Pixel coordinate grounding data:
>>

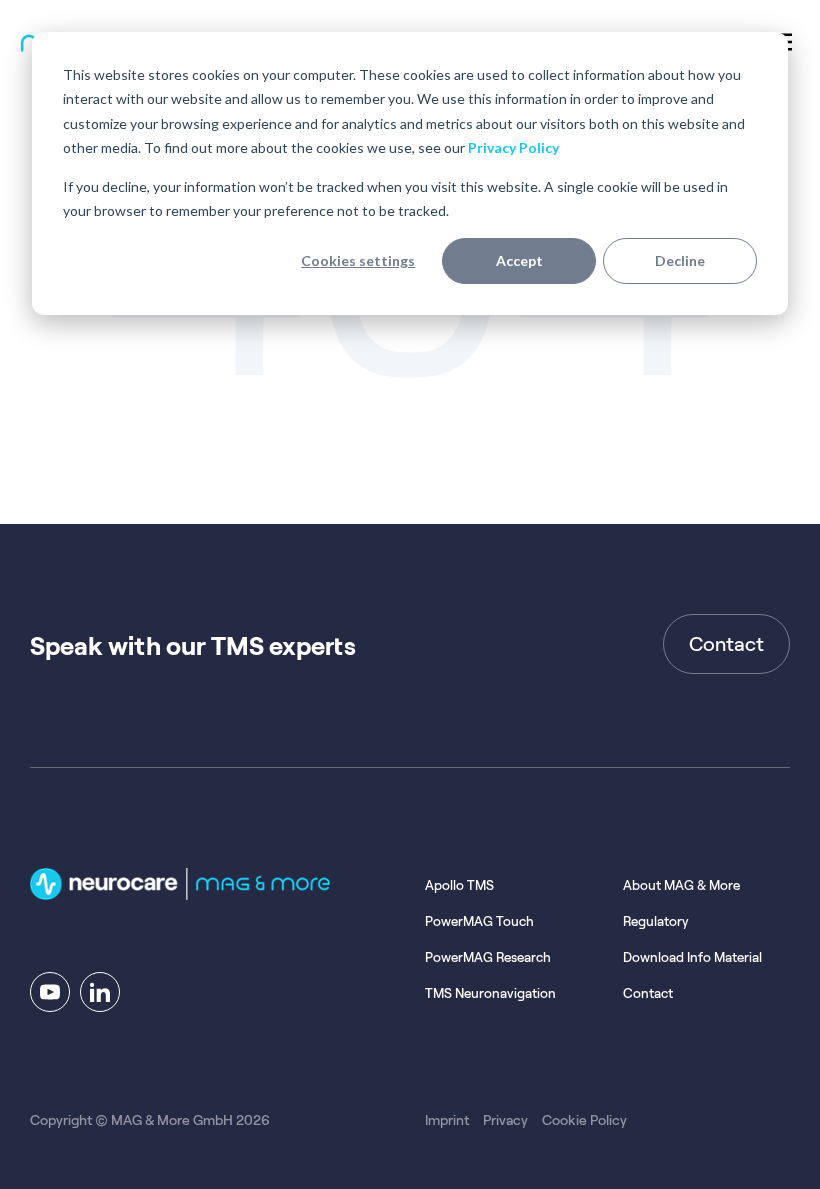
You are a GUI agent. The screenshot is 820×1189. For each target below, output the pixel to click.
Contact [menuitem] (648, 993)
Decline (680, 260)
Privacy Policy (513, 147)
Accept (519, 260)
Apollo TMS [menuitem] (459, 885)
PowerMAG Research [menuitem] (488, 957)
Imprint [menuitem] (447, 1120)
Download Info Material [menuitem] (692, 957)
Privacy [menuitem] (505, 1120)
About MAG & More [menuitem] (681, 885)
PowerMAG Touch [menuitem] (479, 921)
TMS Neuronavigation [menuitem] (490, 993)
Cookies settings (358, 260)
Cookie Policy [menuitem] (584, 1120)
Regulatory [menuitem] (656, 921)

<<

### PROBLEM DESCRIPTION
Make an exact copy of the records above, one that has none of the pictures.

### RESPONSE TO THIS EXERCISE
You are a GUI agent. The screenshot is 820×1189. For each target below, output the pixel to click.
Contact [menuitem] (648, 993)
Decline (680, 260)
Privacy Policy (513, 147)
Accept (519, 260)
Apollo TMS [menuitem] (459, 885)
PowerMAG Research [menuitem] (488, 957)
Imprint [menuitem] (447, 1120)
Download Info Material [menuitem] (692, 957)
Privacy [menuitem] (505, 1120)
About MAG & More [menuitem] (681, 885)
PowerMAG Touch [menuitem] (479, 921)
TMS Neuronavigation [menuitem] (490, 993)
Cookies settings (358, 260)
Cookie Policy [menuitem] (584, 1120)
Regulatory [menuitem] (656, 921)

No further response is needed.